Letting Tehran solidify its military presence in Syria would be "agreeing to the Iranians placing a noose around our necks," Israel's Defense Minister Avigdor Lieberman warned last week. For Iran, seeking to wipe out the Israeli state has become a central tenet of the Islamic Republic's ideology.
"Iran is the cancer in the Middle East. We will not give it a chance to sit next to our border," said Akram Hasson, a Druze member of Israel's parliament. "If it doesn't work in a diplomatic way, then we will use every other solution. If it will have to be a war to defend our cities and our citizens, then we will have to go to war."
(The Hill) Ellen Mitchell -
Lt.-Gen. Kenneth McKenzie said Thursday the Syrian government retains "a residual capability" to conduct a chemical weapons attack, "probably spread throughout the country at a variety of sites. They will have the ability to conduct limited attacks in the future. I would not rule that out. However, as they contemplate the dynamics of conducting those attacks, they've got to look over their shoulder and be worried that we're looking at them and we'll have the ability to strike them again should it be necessary."

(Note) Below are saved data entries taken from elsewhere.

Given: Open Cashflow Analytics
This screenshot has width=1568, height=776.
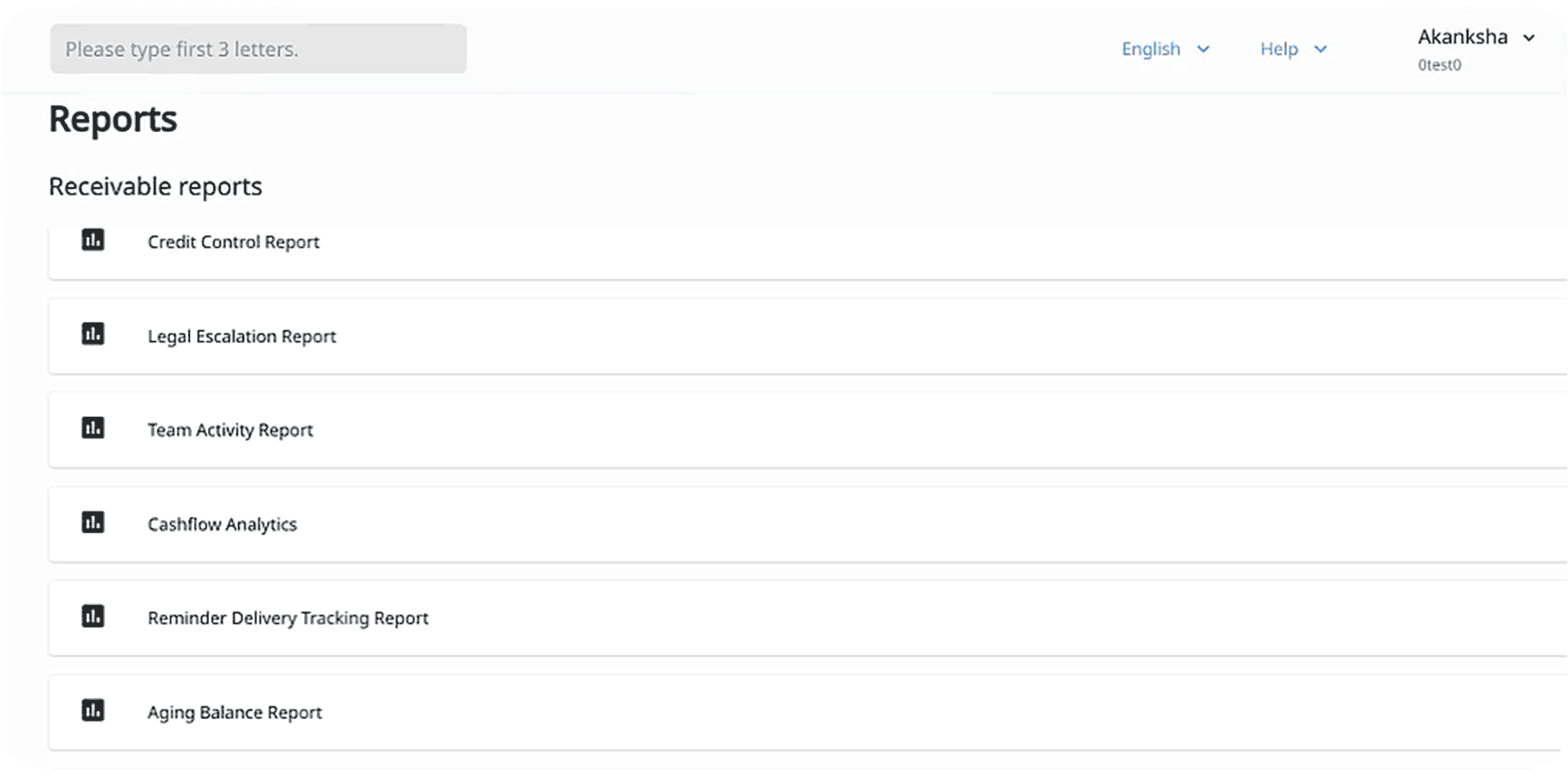Looking at the screenshot, I should (222, 525).
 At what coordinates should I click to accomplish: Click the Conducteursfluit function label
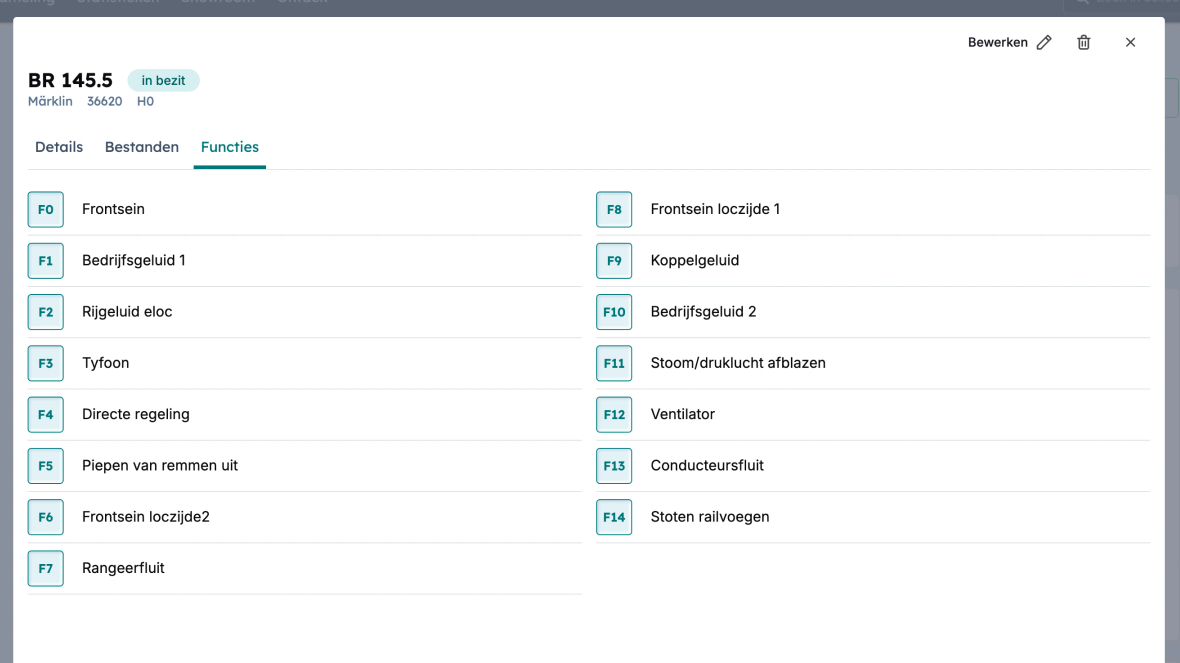707,466
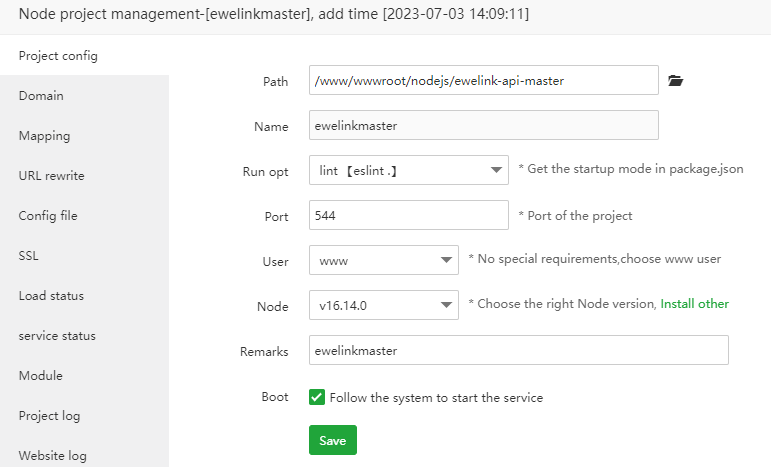771x467 pixels.
Task: Open the Website log tab
Action: 52,456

(Deutsche Welle-Germany) Romania has begun efforts to move its Israeli embassy to Jerusalem, ruling Social Democrat Party (PSD) leader Liviu Dragnea announced on Thursday. Dragnea told Antena 3 TV that the government had agreed on "the start of procedures with a view to the transfer of the embassy to Jerusalem. The decision has been taken....I think the decision will produce major benefits for Romania. This is also a pragmatic approach. Like all of us, Israel has the right to establish its capital where it wants."
Israeli Prime Minister Benjamin Netanyahu said Thursday six countries were in serious discussions to move their embassies to Jerusalem.

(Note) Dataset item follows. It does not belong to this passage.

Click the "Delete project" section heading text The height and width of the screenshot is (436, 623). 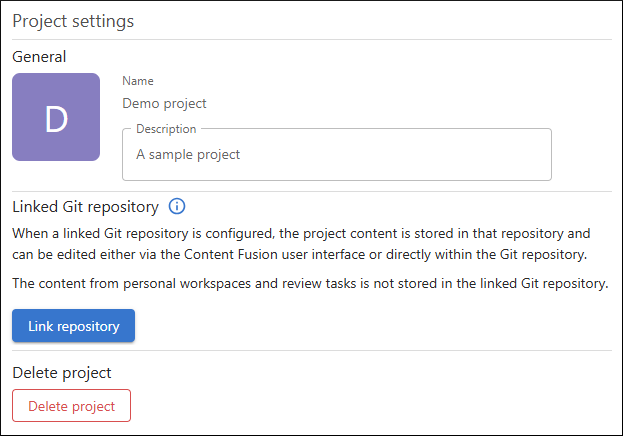tap(61, 373)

(Jerusalem Post) Chaya Eisenberg -
As a bereaved father read the Yizkor prayer and the Israeli flag was returned to full mast on Mount Herzl in Jerusalem, Israel's Memorial Day segued into Independence Day. The ceremony opened with the song "Names and Faces," accompanied by a display of the names and faces of all 23,546 soldiers that have died in service to Israel since 1948. Israel's Eurovision-winning song "Hallelujah" was performed simultaneously at the event and 20 other locations around the globe.
Torches were lit by 12 prominent members of Israeli society, including Druse spiritual leader in Israel Shaykh Mowafaq Tarif and Margalit Zinati from the Galilee village of Peki'in. The Zinati family has lived in Peki'in since the days of the Second Temple.
(Ha'aretz) 300 drones lit up the sky over Jerusalem Wednesday night as Israel celebrated 70 years of independence. A modern take on the annual fireworks show, the drones created gorgeous blue and white images against the backdrop of the dark night sky.